QS. 2 : 144. "Sesungguhnya Kami melihat wajahmu menengadah ke langit, ...". Bahwasannya Kami (Allah) telah memperhatikan engaku (Muhammad) yang selalu menengadah ke langit mengharap moga-moga Tuhan mengizinkan engkau mengalihkan kiblat ke Ka'bah. Setiap kali Rasulullah ﷺ sholat, beliau berharap kiblat dialihkan ke Ka'bah. Tiap malaikat Jibril turun dari langit atau naik kembali selalu Rasulullah mengikuti dengan pandangannya, menunggu bilakah datang perintah Tuhan tentang peralihan kiblat itu. "..., maka sungguh kami palingkan engkau (kearah) kiblat yang engkau menyukainya. ...". Suatu keinginan yang timbul sebagai suatu risalah yang beliau bawa ke dunia ini, menyempurnakan ajaran yang dibawa nabi Ibrahim. Sebab "Wadin ghairi dzi-zar'in" atau lembah yang tidak ditumbuhi tumbuhan di dekat rumah Allah yang suci itu adalah pokok tempat bertolak pertama dari nabi Ibrahim seketika beliau memulai risalahnya.
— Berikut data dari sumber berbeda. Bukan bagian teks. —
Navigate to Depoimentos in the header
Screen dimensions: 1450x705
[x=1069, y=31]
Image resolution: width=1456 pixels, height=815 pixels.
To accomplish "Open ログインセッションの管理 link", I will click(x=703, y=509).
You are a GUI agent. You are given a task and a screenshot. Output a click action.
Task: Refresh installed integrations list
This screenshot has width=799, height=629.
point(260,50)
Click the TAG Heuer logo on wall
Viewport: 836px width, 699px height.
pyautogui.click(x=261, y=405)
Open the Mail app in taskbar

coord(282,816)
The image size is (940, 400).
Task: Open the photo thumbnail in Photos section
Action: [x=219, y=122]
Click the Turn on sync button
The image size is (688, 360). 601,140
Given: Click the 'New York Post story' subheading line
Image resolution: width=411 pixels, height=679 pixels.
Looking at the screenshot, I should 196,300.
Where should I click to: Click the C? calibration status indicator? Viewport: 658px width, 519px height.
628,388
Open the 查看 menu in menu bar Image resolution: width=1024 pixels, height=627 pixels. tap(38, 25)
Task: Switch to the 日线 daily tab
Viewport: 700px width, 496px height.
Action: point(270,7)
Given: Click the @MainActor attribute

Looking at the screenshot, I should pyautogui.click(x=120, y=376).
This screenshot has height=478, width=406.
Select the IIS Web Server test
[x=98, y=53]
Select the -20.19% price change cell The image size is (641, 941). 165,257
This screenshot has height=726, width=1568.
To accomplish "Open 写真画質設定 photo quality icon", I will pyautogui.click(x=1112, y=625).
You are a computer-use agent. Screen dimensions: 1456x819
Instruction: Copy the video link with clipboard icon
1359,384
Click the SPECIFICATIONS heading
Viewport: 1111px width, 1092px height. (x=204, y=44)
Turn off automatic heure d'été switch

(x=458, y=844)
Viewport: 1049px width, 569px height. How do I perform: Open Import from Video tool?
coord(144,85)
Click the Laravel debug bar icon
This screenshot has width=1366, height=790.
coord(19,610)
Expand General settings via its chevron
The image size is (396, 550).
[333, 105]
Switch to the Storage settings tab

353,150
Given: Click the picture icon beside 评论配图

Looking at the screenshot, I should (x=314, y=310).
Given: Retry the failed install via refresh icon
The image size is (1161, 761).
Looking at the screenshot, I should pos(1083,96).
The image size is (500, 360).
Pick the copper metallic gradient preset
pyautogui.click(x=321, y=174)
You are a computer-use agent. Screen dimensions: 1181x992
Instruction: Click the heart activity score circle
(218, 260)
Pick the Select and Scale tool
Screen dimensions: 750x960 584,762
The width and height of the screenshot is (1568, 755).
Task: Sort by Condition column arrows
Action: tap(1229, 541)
Rumah yang jadi pusat pertama dari seluruh masjid tempat menyembah Allah yang Tunggal. ".... Maka palingkanlah wajahmu kearah Masjidil Haram. ...". Dengan perintah ayat ini, maka mulai seketika itu beralih kiblat dari Baitul Maqdis (rumah suci) yang di Palestina (Qudus) yang didirikan oleh nabi Sulaiman kepada Masjidil-Haram yang didirikan oleh nabi Ibrahim, nenek moyang Sulaiman dan nenek moyang Muhammad ﷺ yang berdiri di Mekkah. ".... Dan dimana saja kamu berada, maka palingkanlah wajahmu kearahnya. ...". Dan dalam lanjutan perintah "kamu" ditujukan kepada seluruh ummat nabi Muhammad, ummat yang istimewa, ummatan wasathan, ummat jalan tengah. ".... Dan sesungguhnya orang-orang yang diberi al-Kitab (Taurat dan Injil) mengetahui bahwa (berkiblat ke Masjidil Haram) adalah benar dari Tuhan mereka, ...". Artinya orang-orang ahlul-kitab (yahudi dan nasrani) terutama yang tinggal di Madinah seketika ayat ini turun, mengetahui bahwa memang dari Ka'bah itu nabi Ibrahim sebagai nenek moyang bangsaSyam (Semiet) yang menurunkan bani israil dan bani israil memulai perjuangannya menegakkan Tauhid, kepercayaan tentang keesaan Tuhan. "..., dan Allah tidak lalai dari apa yang mereka kerjakan". Kesediaan dan kesetiaan kamu segera mengalihkan kiblat karena perintah Tuhan telah datang tidaklah lengah atau diabaikan oleh Tuhan. Bahkan sangat dihargai karena pelaksanaan perintah Allah dengan segera adalah alamat iman yang teguh.
---------------
Bibliography :
Asbabun Nuzul, KH Qomaruddin, Penerbit CV. Diponegoro Bandung, Cetakan ke-5, 1985, halaman 46 - 47.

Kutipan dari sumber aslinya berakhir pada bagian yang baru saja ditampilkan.